Hemophilia is a term for whole group of genetic-related diseases that manifest by blood coagulation disorders (increased bleeding).
Hemophilia is a genetically determined disorder of some proteins of the coagulation cascade. The coagulation (clotting) cascade is described in text about the Factor V Leiden (Leiden mutation). It is a very complex system consisting of many proteins that are traditionally labeled with Roman numerals. The clotting system should be activated by an injury of blood vessels and its final reaction is the transformation of fibrinogen to fibrin. The fibrin forms net-like fibers. These fibers are essential for local stabilization of platelets and formation of a blood clot.

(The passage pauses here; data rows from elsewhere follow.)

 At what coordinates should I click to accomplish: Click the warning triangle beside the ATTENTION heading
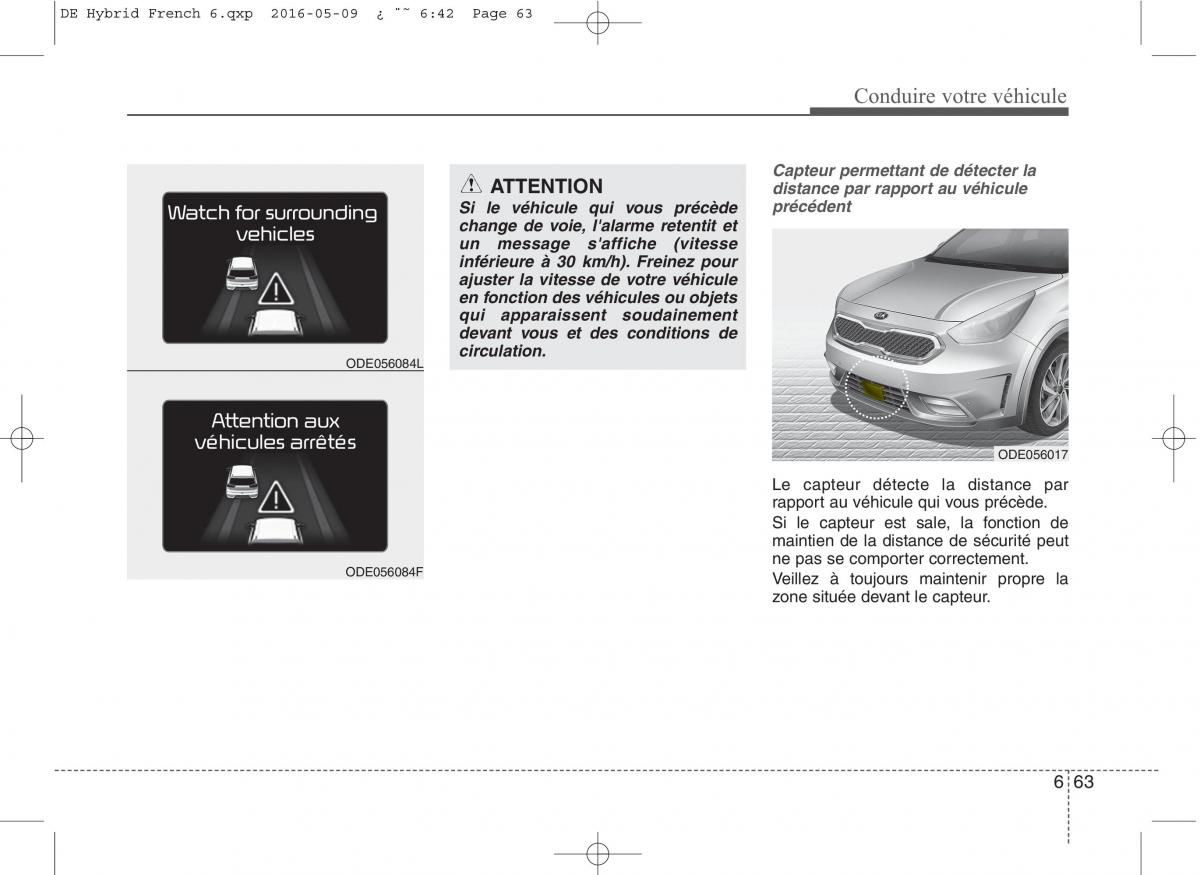472,185
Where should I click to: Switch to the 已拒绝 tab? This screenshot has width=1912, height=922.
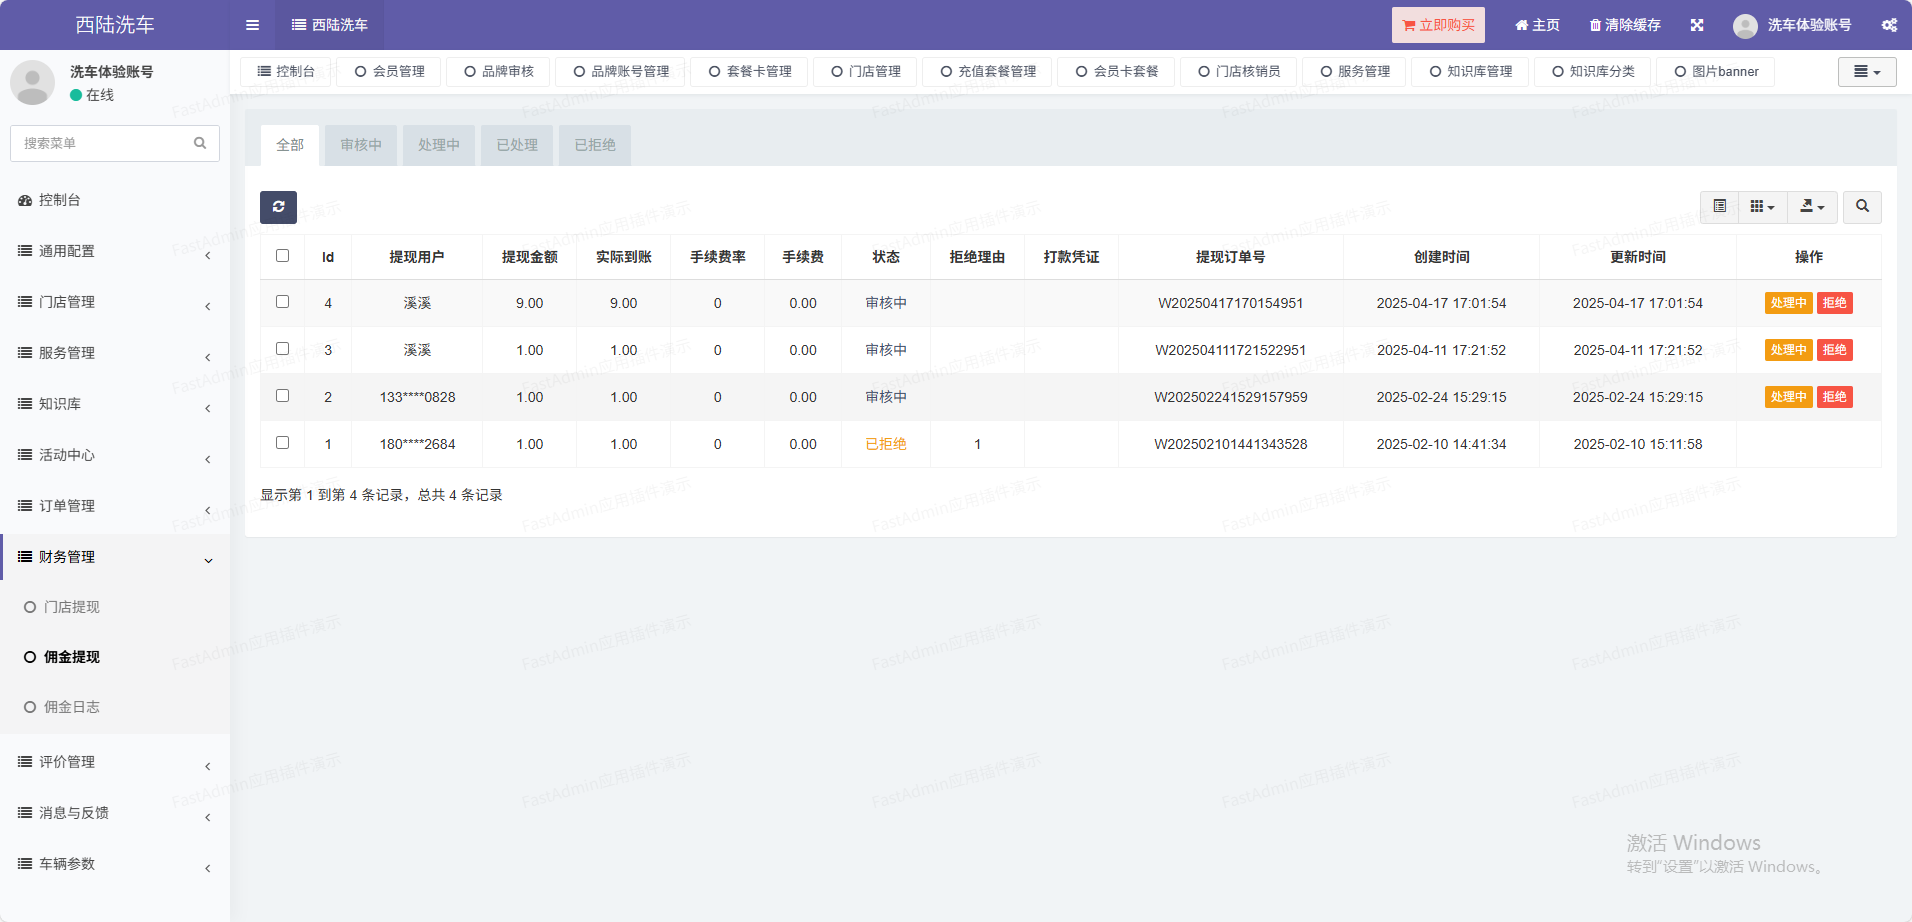pos(595,145)
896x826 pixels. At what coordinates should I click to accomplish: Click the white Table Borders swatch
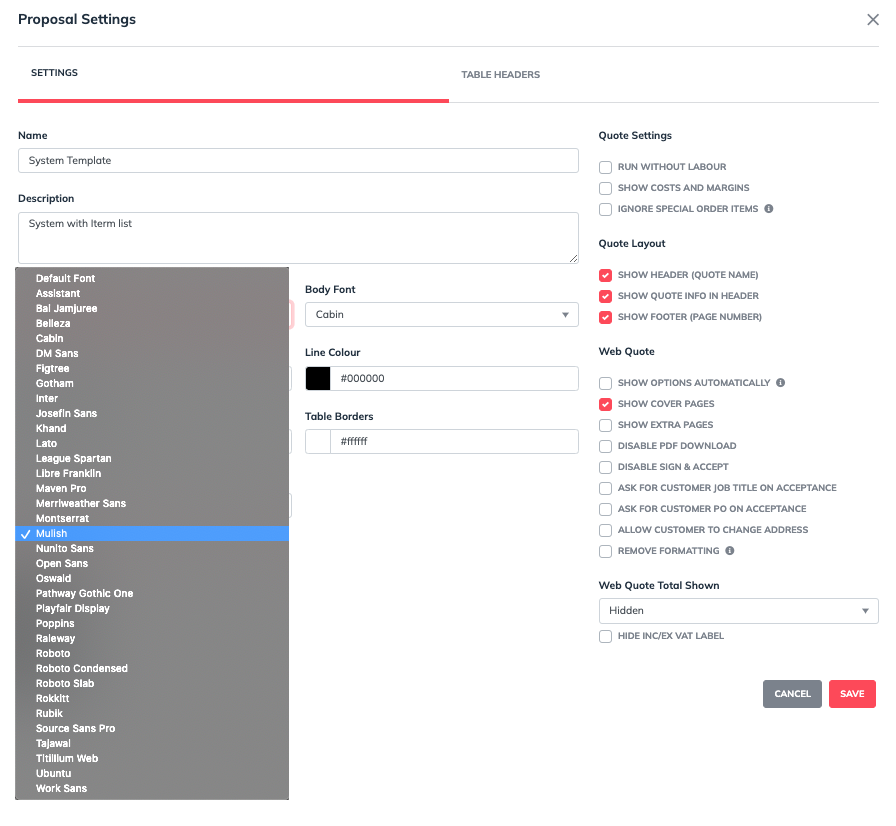point(318,441)
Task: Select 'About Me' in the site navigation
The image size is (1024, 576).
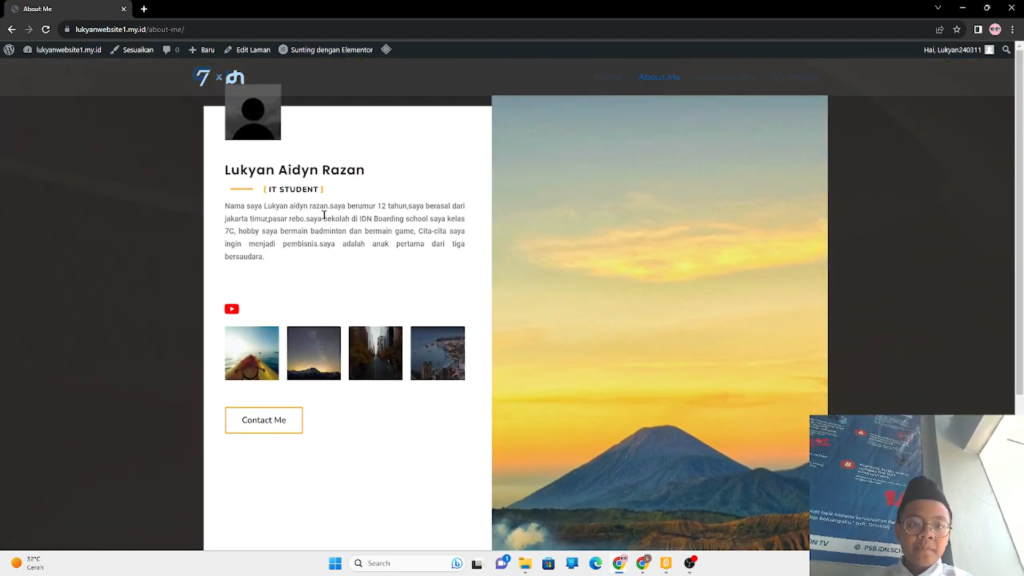Action: pos(659,77)
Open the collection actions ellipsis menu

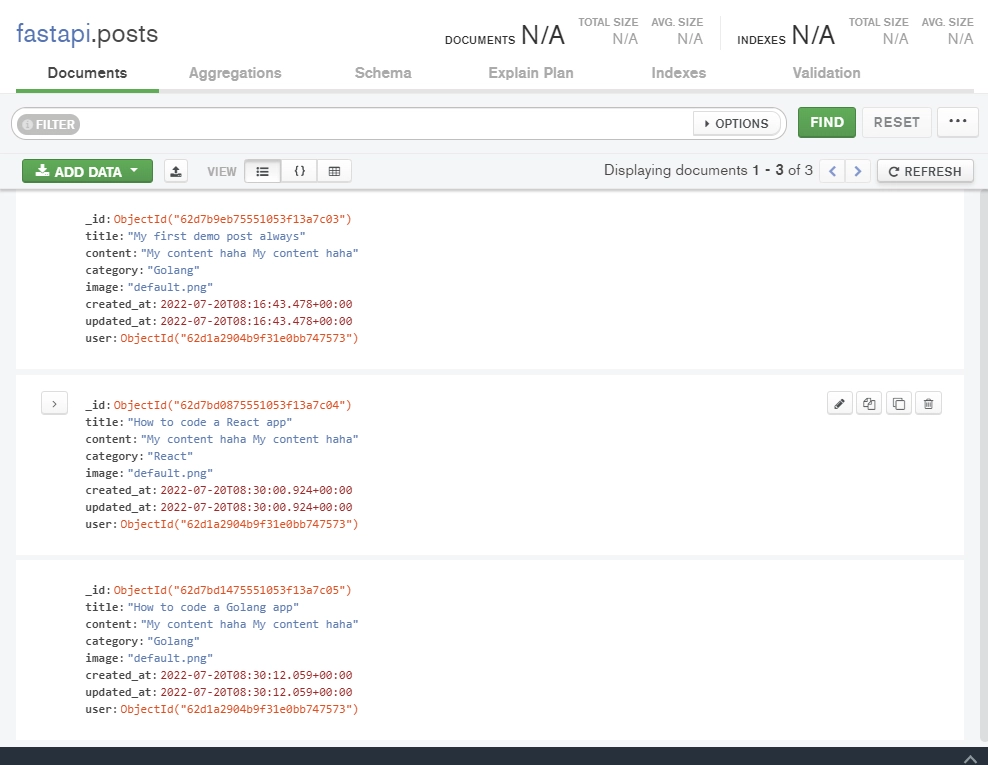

In hemophilia, there is a genetic disorder of the X chromosome and this causes lack of a specific coagulation factor. In severe cases, the clotting factor is completely absent. The most common type is hemophilia A with disorder of factor VIII and less frequent is hemophilia B with defective factor IX. The deficiency of any of these factors disrupts the coagulation cascade and decreases the coagulation process.
As stated above, the disease is linked to a genetic defect of chromosome X resulting in disorder of coagulation factor production. This is a very disadvantageous situation for males as they have only one X chromosome. If a male has the defective form of X chromosome from his mother, he will inevitably suffer from symptoms of the disease. Women, on the other hand, have two X chromosomes - one from mother and one from father. Even with one defective X chromosome, the other healthy chromosome is sufficient for proper formation of the clotting factors. Such woman does not have symptoms of hemophilia but she is a carrier as she can pass copy of her defective X chromosome to her children. And yes, there is a very little chance that a woman gets two defective chromosomes (when a hemophilic man has a child with a carrier mother) but such condition is incompatible with life and the female fetus dies in mother’s womb. Therefore, hemophilia occurs only in men.
A typical example - healthy man with chromosomes X and Y has children with seemingly healthy woman which is transmitter having a healthy X chromosome and chromosome sick "red X". They may have in terms of hemophilia four types of children depending on which chromosome is transmited to his offspring. The baby no. 1 is healthy woman, child no. 2 is a transmitter woman (as a mother), baby no. 3 is healthy man and child no. 4 is a man with hemophilia.
Note: Although hemophilia is probably the most known bleeding disorder, it is much rarer than the practically unknown Von Willebrand disease.
Hemophilia is characterized by excessive bleeding of a various severity ranging from mere bruising to fatal internal hemorrhage. The patient usually suffers from long and heavy bleeding following even little injuries, frequent bruising, nosebleeds, blood in stool and blood in urine occurrence. Quite serious complication is an intracerebral hemorrhage (hemorrhagic stroke).
Information of positive family history is crucial in a man with the above-mentioned symptoms. In blood test we find prolonged blood clotting time (APTT test) and the diagnosis can be confirmed by special examination of activity of clotting factors VIII and IX.
As hemophilia is a congenital disease, it can not be prevented. However, when there is hemophilia present in a family, it is possible to perform genetic testing to evaluate risk of disease for children even before they are born.
Patients with hemophilia should avoid situations that increase risk of injuries. In addition, modern medicine provides us with an elegant therapy. Does the patient miss a clotting factor? We can produce it artificially and administer it to the patient by injections. The treatment is life-long. When there is a serious bleeding, blood transfusions may be needed.
A person with a confirmed diagnosis of hemophilia should inform any doctor with whom he comes in contact. Prescription of any drug decreasing blood clotting can be fatal.